--- BEGIN DATA RECORDS ---
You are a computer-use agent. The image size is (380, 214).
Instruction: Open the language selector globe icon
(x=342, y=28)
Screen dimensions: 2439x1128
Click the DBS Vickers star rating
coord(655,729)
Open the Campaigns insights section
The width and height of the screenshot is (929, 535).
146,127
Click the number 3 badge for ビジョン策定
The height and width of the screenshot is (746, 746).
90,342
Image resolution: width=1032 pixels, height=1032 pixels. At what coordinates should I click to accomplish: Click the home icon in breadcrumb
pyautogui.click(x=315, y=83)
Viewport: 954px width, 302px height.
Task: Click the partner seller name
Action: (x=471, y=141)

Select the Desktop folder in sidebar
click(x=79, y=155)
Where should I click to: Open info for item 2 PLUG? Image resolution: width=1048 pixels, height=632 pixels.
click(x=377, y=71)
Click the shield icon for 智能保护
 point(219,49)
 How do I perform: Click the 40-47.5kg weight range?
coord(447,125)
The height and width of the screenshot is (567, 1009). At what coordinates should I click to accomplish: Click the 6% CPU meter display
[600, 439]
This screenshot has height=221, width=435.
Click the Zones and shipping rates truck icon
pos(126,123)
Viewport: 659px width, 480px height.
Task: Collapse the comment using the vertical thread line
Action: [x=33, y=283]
--- END DATA RECORDS ---
YOUR OBJECTIVE - Please update the records above by replacing "icon" with "symbol" wherever it appears, leaving everything else unchanged.

EXPECTED ANSWER -
You are a computer-use agent. The image size is (380, 214).
Instruction: Open the language selector globe symbol
(x=342, y=28)
Screen dimensions: 2439x1128
Click the DBS Vickers star rating
coord(655,729)
Open the Campaigns insights section
The width and height of the screenshot is (929, 535).
146,127
Click the number 3 badge for ビジョン策定
The height and width of the screenshot is (746, 746).
90,342
Image resolution: width=1032 pixels, height=1032 pixels. At what coordinates should I click to accomplish: Click the home symbol in breadcrumb
pyautogui.click(x=315, y=83)
Viewport: 954px width, 302px height.
Task: Click the partner seller name
Action: (x=471, y=141)

Select the Desktop folder in sidebar
click(x=79, y=155)
Where should I click to: Open info for item 2 PLUG? Image resolution: width=1048 pixels, height=632 pixels.
click(x=377, y=71)
Click the shield symbol for 智能保护
 point(219,49)
 How do I perform: Click the 40-47.5kg weight range?
coord(447,125)
The height and width of the screenshot is (567, 1009). At what coordinates should I click to accomplish: Click the 6% CPU meter display
[600, 439]
This screenshot has height=221, width=435.
Click the Zones and shipping rates truck symbol
pos(126,123)
Viewport: 659px width, 480px height.
Task: Collapse the comment using the vertical thread line
Action: [x=33, y=283]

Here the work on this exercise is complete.